→ **THINGS TO DO**:
• A. In the news article about Allen police targeting reckless speeding, what speeds does Cpl. Mike Canon say officers typically see on the higher end?
• B. Extend the news article about Allen police targeting aggressive driving and reckless speeding, picking up after its final quotation.

→ **PASSAGE PROVIDED**:
Allen Police cracking down on aggressive driving and reckless speeding
NORTH TEXAS — Aggressive driving and reckless speeding have taken over North Texas freeways.
That's what one area police department believes and has a new effort underway to stop it.
When Rashee Rice and another driver wrecked on Central Expressway in Dallas after reaching speeds close to 120 miles per hour, it didn't surprise North Texans like Louis Carter.
"I've had this several times on Bush," said Louis Carter, a Richardson resident. "Especially people passing you at 100 miles an hour."
Speed limits are too often just suggestions for aggressive drivers on area freeways and tollways. We even captured vehicles with student driver markings passing traffic above 80 miles per hour.
"I would say our average we're seeing on the higher end, 120, 125," said Allen Police Department Cpl. Mike Canon. "I mean, there's a couple of outliers that get even higher."

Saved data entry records
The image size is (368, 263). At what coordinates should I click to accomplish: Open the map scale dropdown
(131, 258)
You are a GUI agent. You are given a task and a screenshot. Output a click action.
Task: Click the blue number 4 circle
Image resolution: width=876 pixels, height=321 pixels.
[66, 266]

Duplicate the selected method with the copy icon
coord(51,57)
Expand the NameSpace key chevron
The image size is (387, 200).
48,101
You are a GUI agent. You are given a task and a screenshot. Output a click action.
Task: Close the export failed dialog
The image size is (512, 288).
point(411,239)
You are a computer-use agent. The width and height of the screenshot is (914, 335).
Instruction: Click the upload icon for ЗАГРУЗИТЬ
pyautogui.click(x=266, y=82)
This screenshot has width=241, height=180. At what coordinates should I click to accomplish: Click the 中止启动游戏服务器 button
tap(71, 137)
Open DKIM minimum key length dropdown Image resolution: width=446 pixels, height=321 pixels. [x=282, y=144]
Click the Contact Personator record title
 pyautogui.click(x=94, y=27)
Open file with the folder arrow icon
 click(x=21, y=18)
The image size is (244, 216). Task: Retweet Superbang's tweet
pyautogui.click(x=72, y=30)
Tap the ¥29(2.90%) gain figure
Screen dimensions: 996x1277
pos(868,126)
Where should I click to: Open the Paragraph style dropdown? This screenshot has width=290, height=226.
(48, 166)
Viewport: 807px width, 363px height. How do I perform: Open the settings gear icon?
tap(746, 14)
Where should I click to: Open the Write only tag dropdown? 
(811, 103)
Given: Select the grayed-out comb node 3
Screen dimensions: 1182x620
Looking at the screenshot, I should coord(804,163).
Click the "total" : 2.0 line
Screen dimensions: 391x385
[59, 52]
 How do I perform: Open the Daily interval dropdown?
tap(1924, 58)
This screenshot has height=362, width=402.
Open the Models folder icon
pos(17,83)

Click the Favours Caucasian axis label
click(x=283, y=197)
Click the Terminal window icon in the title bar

→ **RESPONSES TO THE TASKS**:
• A. 120 to 125 miles per hour.

• B.
Canon knows better than anyone how fast traffic is moving in Allen as a police officer who watches every day with his radar gun.
He says he's writing more citations than ever on 75 and 121 because of a new initiative to combat aggressive driving that the Allen Police Department began on May 1.
Canon says the public reaction has so far been positive from those who are seeing it firsthand.
"A motorist actually pulled into the lane next to the where the suspect vehicle was," Canon said. "And as I was guarding that suspect vehicle over to the shoulder, he's rolling his window down, giving me a thumbs up. You know, cheering. So I would think that's kind of an indicator that, you know, people are okay with this."
Allen Police say they had more than 3,200 vehicle crashes in the city last year causing more than 500 injuries.
Canon believes a lot of people started driving faster during the pandemic when the roads were more open.
"And I think those those habits that people formed during that time frame, they never kicked them," said Canon."This initiative is not just enforcing aggressive driving and speeding it's also targeting violators of the move-over law."
That law requires motorists to pull over and leave an open lane when they pass a traffic stop or if they can't, at least slow down to 20 miles per hour below the speed limit.
Twenty-seven percent of the officers killed in North Texas last year were from traffic-related injuries.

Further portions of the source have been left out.